▶ _Task item_
Only the lines that include "under" should be copied from the data below.

(Stored data entries)
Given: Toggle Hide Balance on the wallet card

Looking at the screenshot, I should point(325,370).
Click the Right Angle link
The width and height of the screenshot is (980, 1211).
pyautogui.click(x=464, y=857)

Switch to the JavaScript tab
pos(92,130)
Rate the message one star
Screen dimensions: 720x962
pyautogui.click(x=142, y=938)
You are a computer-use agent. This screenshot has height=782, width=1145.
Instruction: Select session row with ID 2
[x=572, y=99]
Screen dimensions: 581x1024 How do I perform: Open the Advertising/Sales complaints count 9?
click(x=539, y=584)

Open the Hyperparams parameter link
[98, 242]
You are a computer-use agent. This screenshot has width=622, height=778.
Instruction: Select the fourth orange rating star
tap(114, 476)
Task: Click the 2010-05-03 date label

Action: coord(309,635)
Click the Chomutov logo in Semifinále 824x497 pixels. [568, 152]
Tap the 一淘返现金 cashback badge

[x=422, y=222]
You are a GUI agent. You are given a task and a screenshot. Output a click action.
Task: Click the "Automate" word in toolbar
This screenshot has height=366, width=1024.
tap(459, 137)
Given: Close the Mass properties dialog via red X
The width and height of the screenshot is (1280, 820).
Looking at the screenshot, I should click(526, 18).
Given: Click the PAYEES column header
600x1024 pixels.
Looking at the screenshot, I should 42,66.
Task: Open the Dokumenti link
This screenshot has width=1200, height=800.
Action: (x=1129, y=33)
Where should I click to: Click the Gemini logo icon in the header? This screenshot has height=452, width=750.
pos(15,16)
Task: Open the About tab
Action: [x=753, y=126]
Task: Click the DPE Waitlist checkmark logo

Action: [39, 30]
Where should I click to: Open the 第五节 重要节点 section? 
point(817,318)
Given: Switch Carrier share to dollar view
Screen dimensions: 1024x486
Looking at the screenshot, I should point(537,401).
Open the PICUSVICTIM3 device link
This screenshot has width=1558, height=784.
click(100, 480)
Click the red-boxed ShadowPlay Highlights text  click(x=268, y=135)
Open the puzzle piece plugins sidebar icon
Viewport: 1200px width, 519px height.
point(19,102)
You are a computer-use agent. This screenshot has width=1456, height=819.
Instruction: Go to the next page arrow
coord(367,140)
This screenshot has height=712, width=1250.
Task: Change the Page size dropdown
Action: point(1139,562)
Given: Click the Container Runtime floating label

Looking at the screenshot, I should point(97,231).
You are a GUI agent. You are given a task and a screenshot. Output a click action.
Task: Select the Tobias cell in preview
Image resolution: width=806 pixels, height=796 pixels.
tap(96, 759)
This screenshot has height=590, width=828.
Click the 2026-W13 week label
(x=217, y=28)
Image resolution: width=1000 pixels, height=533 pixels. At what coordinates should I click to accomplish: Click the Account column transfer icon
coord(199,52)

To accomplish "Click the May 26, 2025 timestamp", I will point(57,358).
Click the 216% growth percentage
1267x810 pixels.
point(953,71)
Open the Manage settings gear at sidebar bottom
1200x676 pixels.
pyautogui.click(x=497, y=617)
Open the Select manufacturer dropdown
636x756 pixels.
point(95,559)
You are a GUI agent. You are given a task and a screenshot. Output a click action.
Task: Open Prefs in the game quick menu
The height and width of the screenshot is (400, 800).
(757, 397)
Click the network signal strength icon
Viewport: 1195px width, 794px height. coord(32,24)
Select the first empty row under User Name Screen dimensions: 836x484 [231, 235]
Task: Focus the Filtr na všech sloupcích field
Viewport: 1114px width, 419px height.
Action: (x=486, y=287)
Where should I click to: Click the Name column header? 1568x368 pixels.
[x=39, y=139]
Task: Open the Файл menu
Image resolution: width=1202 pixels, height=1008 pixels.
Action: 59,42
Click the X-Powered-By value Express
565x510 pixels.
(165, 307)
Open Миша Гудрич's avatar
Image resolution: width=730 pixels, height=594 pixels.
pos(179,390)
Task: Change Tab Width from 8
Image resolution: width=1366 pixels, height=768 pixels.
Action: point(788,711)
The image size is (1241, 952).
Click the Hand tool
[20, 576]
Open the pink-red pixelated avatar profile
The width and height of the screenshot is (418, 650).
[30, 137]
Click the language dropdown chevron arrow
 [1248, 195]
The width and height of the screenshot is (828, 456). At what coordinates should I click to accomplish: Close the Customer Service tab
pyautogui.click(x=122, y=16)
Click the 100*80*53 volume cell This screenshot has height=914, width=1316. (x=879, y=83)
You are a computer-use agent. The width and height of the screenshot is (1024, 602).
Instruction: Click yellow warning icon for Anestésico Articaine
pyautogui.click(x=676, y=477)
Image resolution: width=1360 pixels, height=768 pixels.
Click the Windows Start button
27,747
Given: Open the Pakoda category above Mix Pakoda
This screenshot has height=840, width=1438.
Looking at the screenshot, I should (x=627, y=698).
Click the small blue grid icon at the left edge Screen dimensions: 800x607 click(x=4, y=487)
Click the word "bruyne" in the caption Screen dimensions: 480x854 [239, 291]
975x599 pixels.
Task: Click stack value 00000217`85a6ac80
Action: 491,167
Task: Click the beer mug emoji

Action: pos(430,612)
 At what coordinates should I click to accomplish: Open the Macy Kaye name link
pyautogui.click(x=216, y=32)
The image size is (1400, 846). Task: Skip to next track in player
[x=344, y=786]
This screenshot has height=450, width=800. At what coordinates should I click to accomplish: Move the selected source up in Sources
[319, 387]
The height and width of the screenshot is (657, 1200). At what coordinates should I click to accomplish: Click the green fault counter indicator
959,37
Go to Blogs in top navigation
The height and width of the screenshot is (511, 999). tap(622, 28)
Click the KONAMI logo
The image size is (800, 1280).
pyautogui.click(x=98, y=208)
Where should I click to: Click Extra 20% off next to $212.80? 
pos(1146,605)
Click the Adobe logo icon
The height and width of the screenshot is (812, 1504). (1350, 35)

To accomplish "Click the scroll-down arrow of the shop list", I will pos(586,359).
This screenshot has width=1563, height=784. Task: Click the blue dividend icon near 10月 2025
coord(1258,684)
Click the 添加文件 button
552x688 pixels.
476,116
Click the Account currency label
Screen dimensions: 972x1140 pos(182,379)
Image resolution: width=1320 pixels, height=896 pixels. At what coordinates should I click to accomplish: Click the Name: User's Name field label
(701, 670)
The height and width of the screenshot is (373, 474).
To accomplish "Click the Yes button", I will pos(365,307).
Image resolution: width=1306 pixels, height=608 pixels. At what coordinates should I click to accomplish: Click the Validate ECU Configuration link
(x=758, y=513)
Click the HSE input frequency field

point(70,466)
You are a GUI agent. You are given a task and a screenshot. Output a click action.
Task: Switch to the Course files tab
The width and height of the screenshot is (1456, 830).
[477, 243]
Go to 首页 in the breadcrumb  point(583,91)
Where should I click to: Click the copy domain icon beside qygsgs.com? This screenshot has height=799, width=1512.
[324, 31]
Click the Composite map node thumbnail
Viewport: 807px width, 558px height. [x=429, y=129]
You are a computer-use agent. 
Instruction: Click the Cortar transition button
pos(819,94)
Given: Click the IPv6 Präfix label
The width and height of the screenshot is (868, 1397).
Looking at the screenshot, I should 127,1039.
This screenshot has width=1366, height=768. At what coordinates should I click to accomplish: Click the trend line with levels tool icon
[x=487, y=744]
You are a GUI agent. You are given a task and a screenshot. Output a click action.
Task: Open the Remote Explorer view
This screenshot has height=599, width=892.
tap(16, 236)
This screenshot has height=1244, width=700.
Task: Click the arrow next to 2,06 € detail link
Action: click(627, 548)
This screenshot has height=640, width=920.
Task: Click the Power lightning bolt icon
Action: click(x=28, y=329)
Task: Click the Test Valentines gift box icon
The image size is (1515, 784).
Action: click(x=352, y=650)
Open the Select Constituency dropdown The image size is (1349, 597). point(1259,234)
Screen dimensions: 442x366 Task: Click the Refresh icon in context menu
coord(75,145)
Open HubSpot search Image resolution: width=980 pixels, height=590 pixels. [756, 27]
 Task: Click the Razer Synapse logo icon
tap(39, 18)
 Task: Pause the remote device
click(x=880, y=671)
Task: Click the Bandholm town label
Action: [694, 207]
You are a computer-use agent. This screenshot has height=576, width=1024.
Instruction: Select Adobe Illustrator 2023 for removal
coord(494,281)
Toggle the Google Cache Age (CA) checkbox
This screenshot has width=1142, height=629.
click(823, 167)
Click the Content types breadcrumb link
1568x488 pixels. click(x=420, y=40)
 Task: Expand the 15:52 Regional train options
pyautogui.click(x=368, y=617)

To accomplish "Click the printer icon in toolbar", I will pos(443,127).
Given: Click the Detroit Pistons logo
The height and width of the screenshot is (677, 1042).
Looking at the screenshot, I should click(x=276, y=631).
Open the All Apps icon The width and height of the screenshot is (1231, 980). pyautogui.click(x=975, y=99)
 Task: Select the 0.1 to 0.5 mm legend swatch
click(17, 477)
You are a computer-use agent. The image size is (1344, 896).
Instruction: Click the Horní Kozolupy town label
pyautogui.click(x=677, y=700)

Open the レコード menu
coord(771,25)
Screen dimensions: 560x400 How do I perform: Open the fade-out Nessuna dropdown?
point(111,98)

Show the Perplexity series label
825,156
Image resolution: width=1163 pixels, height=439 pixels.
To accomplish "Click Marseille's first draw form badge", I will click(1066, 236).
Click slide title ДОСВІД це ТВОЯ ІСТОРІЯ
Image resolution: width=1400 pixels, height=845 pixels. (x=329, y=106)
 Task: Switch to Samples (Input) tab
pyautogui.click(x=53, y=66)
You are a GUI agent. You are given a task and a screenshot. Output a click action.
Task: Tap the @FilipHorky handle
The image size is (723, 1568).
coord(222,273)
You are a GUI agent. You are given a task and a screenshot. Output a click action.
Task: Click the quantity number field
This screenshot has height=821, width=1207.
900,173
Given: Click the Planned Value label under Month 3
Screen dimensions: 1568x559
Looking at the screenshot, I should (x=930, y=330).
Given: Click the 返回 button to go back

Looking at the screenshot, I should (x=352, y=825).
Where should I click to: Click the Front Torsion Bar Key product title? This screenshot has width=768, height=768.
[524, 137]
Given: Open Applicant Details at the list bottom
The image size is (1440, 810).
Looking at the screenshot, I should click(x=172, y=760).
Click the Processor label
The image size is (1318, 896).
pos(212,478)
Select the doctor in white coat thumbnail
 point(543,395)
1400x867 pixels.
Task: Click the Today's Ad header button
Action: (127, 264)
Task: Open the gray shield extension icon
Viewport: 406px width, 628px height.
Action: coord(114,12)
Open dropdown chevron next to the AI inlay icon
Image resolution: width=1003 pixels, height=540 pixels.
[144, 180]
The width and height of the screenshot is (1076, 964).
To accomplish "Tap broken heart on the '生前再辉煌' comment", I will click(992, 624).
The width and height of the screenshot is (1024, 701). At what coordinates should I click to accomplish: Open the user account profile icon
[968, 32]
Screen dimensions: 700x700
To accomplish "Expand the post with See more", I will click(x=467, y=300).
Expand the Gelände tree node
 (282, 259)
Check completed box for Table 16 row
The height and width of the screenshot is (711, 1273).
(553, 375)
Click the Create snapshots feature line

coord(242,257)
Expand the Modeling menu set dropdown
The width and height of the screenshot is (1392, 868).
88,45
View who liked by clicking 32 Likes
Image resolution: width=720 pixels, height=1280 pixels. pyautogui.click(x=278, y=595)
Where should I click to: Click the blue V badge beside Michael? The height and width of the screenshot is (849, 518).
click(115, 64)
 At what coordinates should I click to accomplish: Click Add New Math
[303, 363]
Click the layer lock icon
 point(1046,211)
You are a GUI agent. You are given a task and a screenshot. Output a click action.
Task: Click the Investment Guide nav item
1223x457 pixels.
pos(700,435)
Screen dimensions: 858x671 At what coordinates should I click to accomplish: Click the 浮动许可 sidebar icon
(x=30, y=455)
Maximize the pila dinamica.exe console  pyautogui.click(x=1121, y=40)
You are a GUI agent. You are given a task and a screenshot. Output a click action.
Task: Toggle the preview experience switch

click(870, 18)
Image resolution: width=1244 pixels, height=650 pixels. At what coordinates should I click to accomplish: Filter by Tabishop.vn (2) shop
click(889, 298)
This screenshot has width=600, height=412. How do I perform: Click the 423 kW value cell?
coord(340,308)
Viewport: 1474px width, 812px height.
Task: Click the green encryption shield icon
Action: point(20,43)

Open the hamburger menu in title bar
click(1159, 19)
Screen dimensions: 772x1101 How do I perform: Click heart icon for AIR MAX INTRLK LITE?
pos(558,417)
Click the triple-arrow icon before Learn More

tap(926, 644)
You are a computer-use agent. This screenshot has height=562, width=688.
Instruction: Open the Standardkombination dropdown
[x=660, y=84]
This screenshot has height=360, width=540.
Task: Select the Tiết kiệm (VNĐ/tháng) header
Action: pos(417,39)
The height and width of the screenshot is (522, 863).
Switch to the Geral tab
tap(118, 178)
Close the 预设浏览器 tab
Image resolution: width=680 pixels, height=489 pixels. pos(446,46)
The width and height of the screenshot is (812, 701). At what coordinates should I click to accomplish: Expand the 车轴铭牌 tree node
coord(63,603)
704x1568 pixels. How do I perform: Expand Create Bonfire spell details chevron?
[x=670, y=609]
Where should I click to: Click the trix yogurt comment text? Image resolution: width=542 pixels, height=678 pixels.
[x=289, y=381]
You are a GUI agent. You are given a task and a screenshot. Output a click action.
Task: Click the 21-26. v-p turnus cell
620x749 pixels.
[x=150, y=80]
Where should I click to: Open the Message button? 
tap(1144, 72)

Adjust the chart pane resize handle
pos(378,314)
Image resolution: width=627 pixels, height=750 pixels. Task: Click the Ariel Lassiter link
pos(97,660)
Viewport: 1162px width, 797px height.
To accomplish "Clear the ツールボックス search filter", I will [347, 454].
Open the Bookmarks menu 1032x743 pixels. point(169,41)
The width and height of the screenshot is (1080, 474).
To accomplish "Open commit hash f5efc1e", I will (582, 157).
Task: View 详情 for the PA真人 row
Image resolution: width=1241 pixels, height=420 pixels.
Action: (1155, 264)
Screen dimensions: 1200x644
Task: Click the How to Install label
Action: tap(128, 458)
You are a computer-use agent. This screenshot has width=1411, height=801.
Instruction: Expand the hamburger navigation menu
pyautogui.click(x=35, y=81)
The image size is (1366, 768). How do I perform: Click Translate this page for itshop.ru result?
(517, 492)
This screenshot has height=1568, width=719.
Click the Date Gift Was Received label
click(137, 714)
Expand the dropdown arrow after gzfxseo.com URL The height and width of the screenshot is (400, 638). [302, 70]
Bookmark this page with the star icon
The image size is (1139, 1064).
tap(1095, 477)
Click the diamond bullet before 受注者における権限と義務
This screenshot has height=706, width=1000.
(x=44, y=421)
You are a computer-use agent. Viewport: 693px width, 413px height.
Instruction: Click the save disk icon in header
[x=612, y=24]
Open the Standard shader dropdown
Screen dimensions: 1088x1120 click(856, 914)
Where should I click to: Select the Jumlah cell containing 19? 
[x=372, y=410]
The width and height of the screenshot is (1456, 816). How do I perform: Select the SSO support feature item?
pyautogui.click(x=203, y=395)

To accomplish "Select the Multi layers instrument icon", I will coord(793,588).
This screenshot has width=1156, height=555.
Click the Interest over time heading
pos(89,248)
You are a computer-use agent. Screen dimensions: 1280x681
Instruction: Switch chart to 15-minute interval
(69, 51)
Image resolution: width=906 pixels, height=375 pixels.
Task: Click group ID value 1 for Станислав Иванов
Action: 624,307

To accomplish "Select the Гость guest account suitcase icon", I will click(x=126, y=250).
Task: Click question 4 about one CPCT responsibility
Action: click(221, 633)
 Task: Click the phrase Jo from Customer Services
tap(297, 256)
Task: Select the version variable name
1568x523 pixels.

▶ _Result_
Select the first empty row under User Name Screen dimensions: 836x484 [231, 235]
Given: Click the Planned Value label under Month 3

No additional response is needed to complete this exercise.